Ketua Umum Gerakan Rakyat Bela Tanah Adat (Garbeta), Dedi Mulyadi, menegaskan bahwa pihaknya telah lama memperjuangkan kasus dugaan pelanggaran hukum oleh PT SIL yang beroperasi di Register 71, Desa Lubuk Banyau, Kecamatan Padang Jaya, Bengkulu Utara, dengan luasan mencapai 750 hektare.

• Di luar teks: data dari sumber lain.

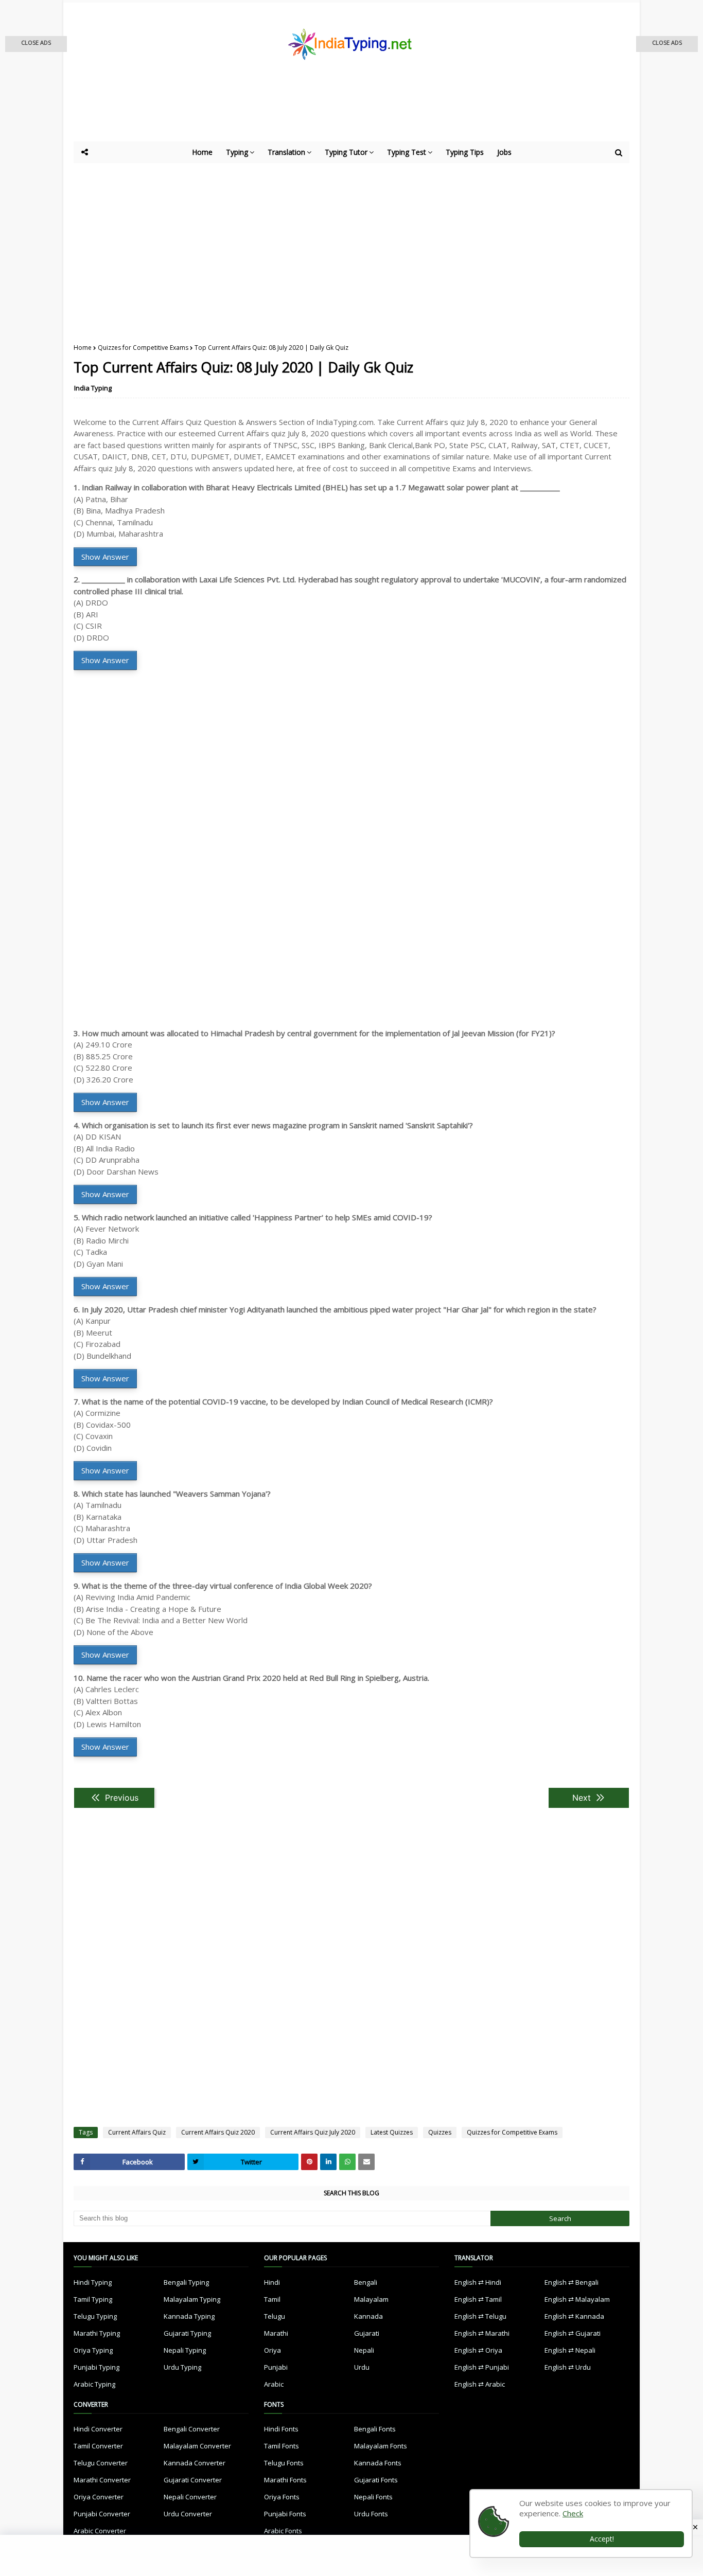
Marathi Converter (102, 2479)
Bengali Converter (192, 2428)
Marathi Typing (97, 2333)
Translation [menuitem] (286, 152)
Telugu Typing (95, 2316)
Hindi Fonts (281, 2428)
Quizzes (439, 2132)
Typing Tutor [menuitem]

“Kami sudah berulang kali mengajukan laporan, mulai dari tingkat daerah hingga kementerian. Bahkan kami sudah audiensi langsung dengan Dirjen Gakkum KLHK pada 14 Agustus 2024, dan terakhir di Sekretariat Kementerian Kehutanan pada 24 Januari 2025. Dalam pertemuan itu dijelaskan tegas bahwa Kementerian tidak pernah memberikan izin kepada PT Sandabi Indah Lestari untuk membuka kawasan hutan HPK di Register 71,” ujar Dedi Mulyadi kepada wartawan, Selasa (7/10/2025).
Hukum Tumpul ke Korporasi Besar?
Berdasarkan Surat Keputusan KLHK RI Nomor SK.1217/MENLHK/STJEN/KUM.I/12/2021, PT Sandabi disebut telah melakukan kegiatan usaha di dalam kawasan hutan tanpa izin resmi di bidang kehutanan. Namun, hingga kini belum ada tindakan hukum tegas terhadap perusahaan tersebut.
“Apa yang dilakukan PT SIL jelas pelanggaran Undang-Undang Nomor 41 Tahun 1999 tentang Kehutanan. Tapi kenapa aparat hukum tidak bertindak? Puluhan tahun mereka membuka kawasan hutan tanpa sanksi. Ada apa dengan PT Sandabi Indah Lestari? Siapa yang membeking?” tegas Dedi dengan nada tajam.
Garbeta bahkan kembali mendatangi Kantor Kejaksaan Tinggi (Kejati) Bengkulu pada Senin (15/9/2025) untuk mempertanyakan kelanjutan laporan mereka. Namun, bukannya kejelasan, yang didapat justru kebingungan.
“Kami sudah melapor sejak Juni 2025. Tapi sampai sekarang belum ada progres. Malah pihak Kejati menyarankan agar laporan kami dilimpahkan ke Polda Bengkulu, dengan alasan PT Sandabi tidak termasuk dalam daftar 23 perusahaan yang menjadi prioritas Satgas PKH,” ungkap Abdul Kadir, Divisi Humas Garbeta.
Diduga Ada Intervensi dan Manipulasi Data
Garbeta menduga kuat ada upaya sistematis untuk melindungi perusahaan tertentu agar tidak tersentuh penertiban. Salah satu indikasinya adalah verifikasi data antara pemerintah pusat dan daerah yang tidak sinkron, serta status izin administratif perusahaan yang sengaja dibuat kabur.
“Kami menduga ada intervensi politik dan lobi kuat di balik tidak masuknya PT Sandabi dalam daftar Satgas PKH. Padahal, bukti perambahan hutan sudah sangat jelas,” tegas Sandra Putra Irawan, Wakil Ketua I Garbeta.
Beberapa pengamat lingkungan menilai Satgas PKH hanya menindak perusahaan yang pelanggarannya telah “terverifikasi penuh”, sedangkan laporan yang masih dianggap perlu pendalaman cenderung dibiarkan mengendap.
Namun bagi Garbeta, alasan itu tidak masuk akal. Mereka menilai indikasi pelanggaran PT Sandabi sudah terang benderang, baik dari hasil penelusuran lapangan maupun peta kawasan hutan yang telah diterbitkan KLHK.
“Kami akan terus kawal kasus ini sampai ke pusat. Hukum tidak boleh tumpul ke korporasi besar tapi tajam ke rakyat kecil,” pungkas Dedi Mulyadi.